Are rugosa hybrids usually self-infertile, that is, do they require pollen from another variety to form viable seed?
Specifically, are Rugelda and Fru Dagmar Hastrup self-infertile?
This question came up on another forum; I have no experience breeding rugosas.
dave
Most diploid species are self-infertile and R.rugosa is no exception. While I have no experience with Fru Dagmar Hastrup or Rugelda, I do have four other Hybrid Rugosas and several R.rugosa plants. My experiance with them is that they will not set hips unless they have been pollinated from another source. They also seem to be fairly picky about what they accept also, as some of my crosses with tetraploid pollen did not take.
How self-infertile a Hybrid Rugosa is will depend on how much R.rugosa is in it. Fru Dagmar Hastrup looks pretty much like a straight R.rugosa clone with little or no other species or variety in it, so it probably is self-infertile.
The flowers and leaves of Rugelda on the other hand don’t look anything like a Rugosa, so probably has very little R.rugosa in it and has a quite a bit of other stuff in it. I would not be surprised if it was self fertile even if there is a good chance it is a triploid.
I can’t say about the good Fru, which I don’t have, but Rugelda (“Rugelda, Rugelda, let down your golden petals!”) sets OP seeds, so it’s probably self-fertile. There may be some varieties that are self-infertile, but I suspect that more are self-fertile. If you do not emasculate the seed parent and you use pollen from varieties that are sufficiently different from the wannabe mother plants, you’ll probably be able to tell which ones are from self-pollination.
Peter
I have a couple of batches of seed collected from Fru Dagmar Harstrup (Frau Dagmar Hartop). The mother plant, at the National Australian Rose Garden in Tasmania, had loads of hips but the bush was situated in the middle of over 5000 roses so the pollen could have come from anything. No germinants yet. I also have seed from OP Schneezwerg in that I’m hoping will germinate soon. My ‘Scabrosa’ set no hips last year despite being in the middle of over 100 different roses. It was it’s first year in the ground and didn’t flower until late summer when the other roses were resting. I intend to use it extensively as a seed parent this year. There are posts in the archives here that describe the self-incompatibility of R.rugosa. I’d like to try Roseraie de l’H
My Roseraie de L’Hay set an OP hip, I’m curious as to what it might produce.
I just collected OP seed from ‘Hansa’ which was surrounded by a wide variety of different roses. So- am I correct in assuming that 'Hansa ’ is diploid, self-infertile, and pollinated by the various roses about? Thanks for the info! Robyn
HMF quotes ‘Hansa’ as being diploid:
Link: helpmefind.com/plant/pl.php?n=1875
Robyn,
Yes, you would be safe to assume that Hansa is a diploid, self-infertile and was pollinated from the surrounding roses.

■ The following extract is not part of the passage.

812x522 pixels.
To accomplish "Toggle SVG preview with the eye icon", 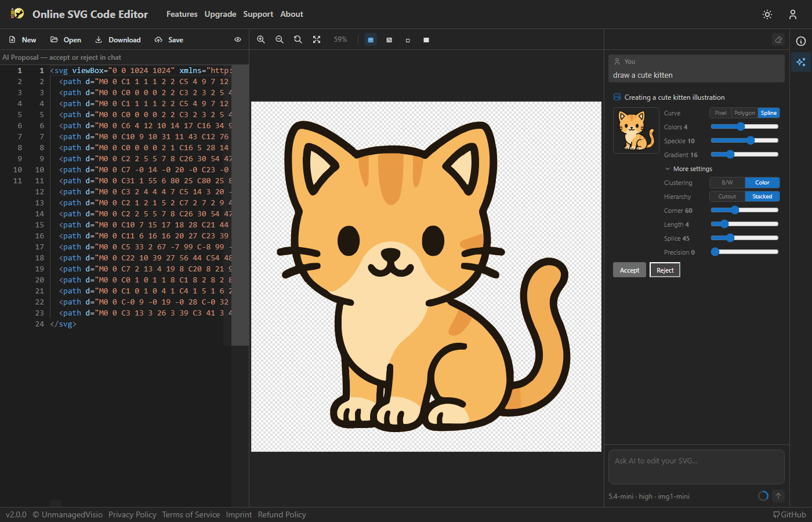I will coord(237,39).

If nothing else is in bloom when my Hybrid Rugosas are, the hips turn brown and fall off. So if you have hips then they most likely were pollinated from whatever is growing near them.
Paul
Thanks Simon and Paul- I’m way more excited to see what comes from random pollination as opposed to self-pollinated Rugosas! Robyn
I agree that R. rugosa has poor self-fertility. When I was kid, we grew a small hedge of a R. rugosa clone that had been collected on a beach in Cape Cod. It is partially double, so it must be a fairly recent escape from cultivation. I remember that it would produce a few hips in some years. Later, when I grew the same clone in my garden with many other R. rugosa selections, it formed many more, MUCH larger hips. This particular clone gets a fair amount of blackspot, so I don
The situation with rugosas must be rather mixed. This spring I gathered hips from what appears to be R rugosa rubra growing on a bank overlooking a parking lot and between there and the road. All were planted by a commercial landscaping firm and I had assumed they are a single clone propagated and shipped in, given their uniformity of size and shape. No other rose grows visibly within a quarter mile, then only Knockout in some other landscapes.
This fall I went back and it appears that every flower from before July has 50 or more seeds in a ripe hip. The later ones are maturing now. It could be a case of heat overcoming self-infertility if that is actually a factor because we’re certainly warmer in KS than the Dakotas. But it wasn’t that hot through the spring season.
Perhaps this isn’t really Rrr, or perhaps they were propagated from multiple interfertile clones. Whatever it is (they are) it is a good rose for bloom, bush and berry.
David,
I checked my seed trays this afternoon and I have four up from OP Frau Dagmar. There seems to be a bit of variability in these four but so far they look quite strong.